雷を鎖に伝えさせ、電撃を優真に浴びせた。
うつ伏せに倒れる優真から鎖を回収すると、セツナは納得のいかない表情を浮かべる。
「見掛けによらずタフね。普通の契約者だったら今ので死んでるわよ」
(も……もう死にそうだよ)
心の中で突っ込む優真。
自分としても、あれだけ滅多打ちにされて何故生きているのか理解できない。
恐らくは霊力が高いからだろうが、その分苦しむ時間が長くなるだけだから余り嬉しくはない。

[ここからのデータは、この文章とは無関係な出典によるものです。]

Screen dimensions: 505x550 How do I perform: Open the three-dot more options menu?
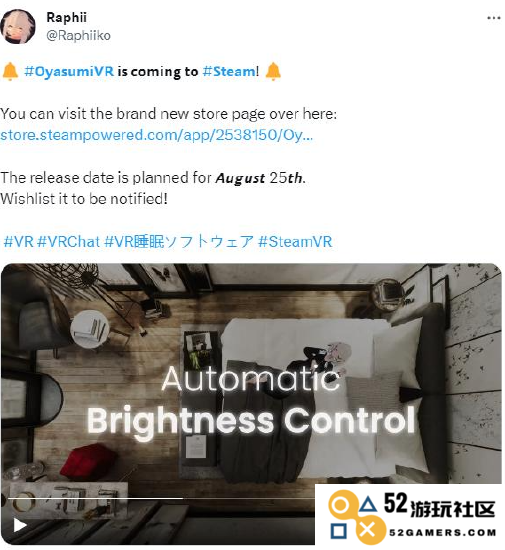494,18
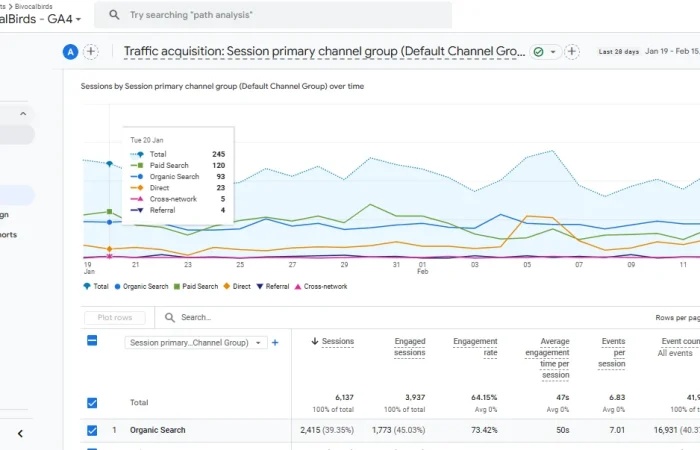Click the 'Try searching path analysis' search field
The width and height of the screenshot is (700, 450).
pyautogui.click(x=280, y=15)
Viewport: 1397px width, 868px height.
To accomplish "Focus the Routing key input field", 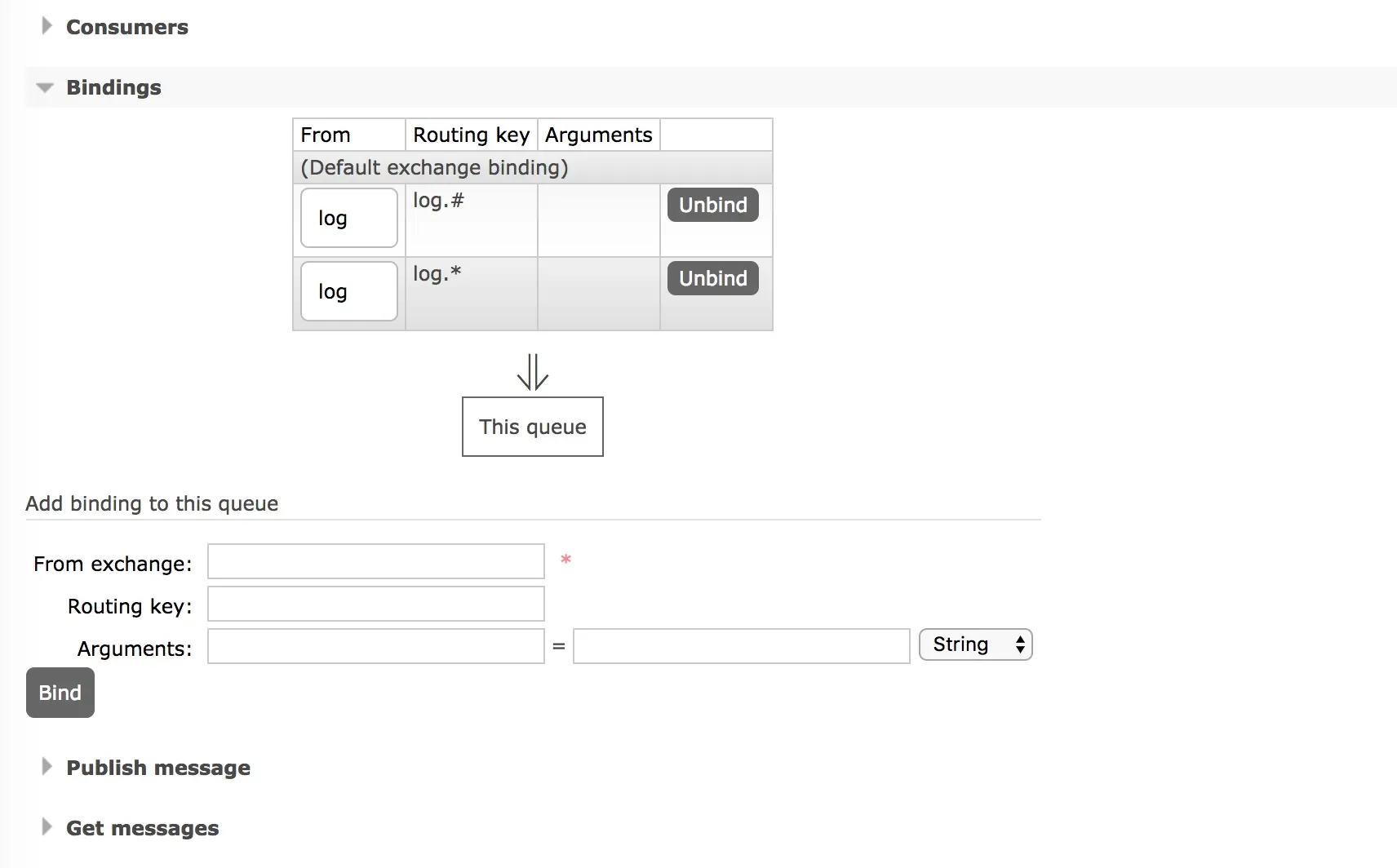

セツナは冷めた眼差しで、虫のように這いつくばる優真に問いかける。
「それよりアンタ、なんで“魔装”を使わないのよ。アンタも持ってる筈でしょ? もしかして、この期に及んで手加減してんの?」
「ま……そう?」
聞いたことのない言葉に、疑問を浮かべる。
まそう……魔装か? セツナが使っている鎖が、魔装というのだろうか。
魔装の存在を知らない優真に、セツナは驚愕する。
「あっきれた、アンタ魔装も知らないの? 一体どうなってんのよ。魔装も知らないなんて、アンタの契約悪魔は何を考えてるのかしら。馬鹿なんじゃない?」
「……」
「持っている力を教えないなんてナンセンスよ。勝つ気がないのかしら、それとも――」
口を滑らしているが、優真にはもう届いていなかった。
――“馬鹿なんじゃない”。
その言葉を聞いた瞬間から、優真の感情が大きく揺らぐ。
ふつふつ、ざわざわと、胸の奥から言い知れぬ何かが込み上げてきた。
これはきっと、怒りだ。
どす黒い負の感情が、優真の心からドバっと押し寄せてくる。
「馬鹿に……するな」
「何? なにか言った?」
両手を地面につけ、傷だらけの身体をぐっと起き上がらせる。
セツナを睨みつけ、優真はもう一度告げた。
「僕の友達を、馬鹿にするな」
刹那、優真の身体から膨大な霊力が溢れ出す。
「――っ!?」
その霊力の高さに、セツナの肌が粟立った。
(何よ……この霊力は。いくら何でも高すぎでしょ!?)
突然膨れ上がった優真の霊力に戦慄を覚える。
身体が圧し潰されてしまうほどの重い圧力。
二倍どころの話じゃない。さっきよりも格段に上昇してる。
化物だ……これほど重苦しい霊力は、今まで感じたことがない。
「僕は何を言われたっていい。でも、僕の友達を……シキを馬鹿にするのだけは許さない」
「は、はん! 何いきなりキレてんのよ。馬鹿に馬鹿って言って何が悪いのよ!」
「それ以上言うなら、僕は君を許さない」
「やれるもんならやってみなさいよ!!」
セツナは霊力を最大まで高める。
両手を上げて、雷を出現させる。雷の虎よりも激しい雷力が充填され、それを一気に解き放った。
「五千万ボルト・麒麟!!!」
それは角が生えた馬だった。
雷馬の身体からは常時放電され、足が着いている地面は焼け焦げている。圧倒的なまでの電力だった。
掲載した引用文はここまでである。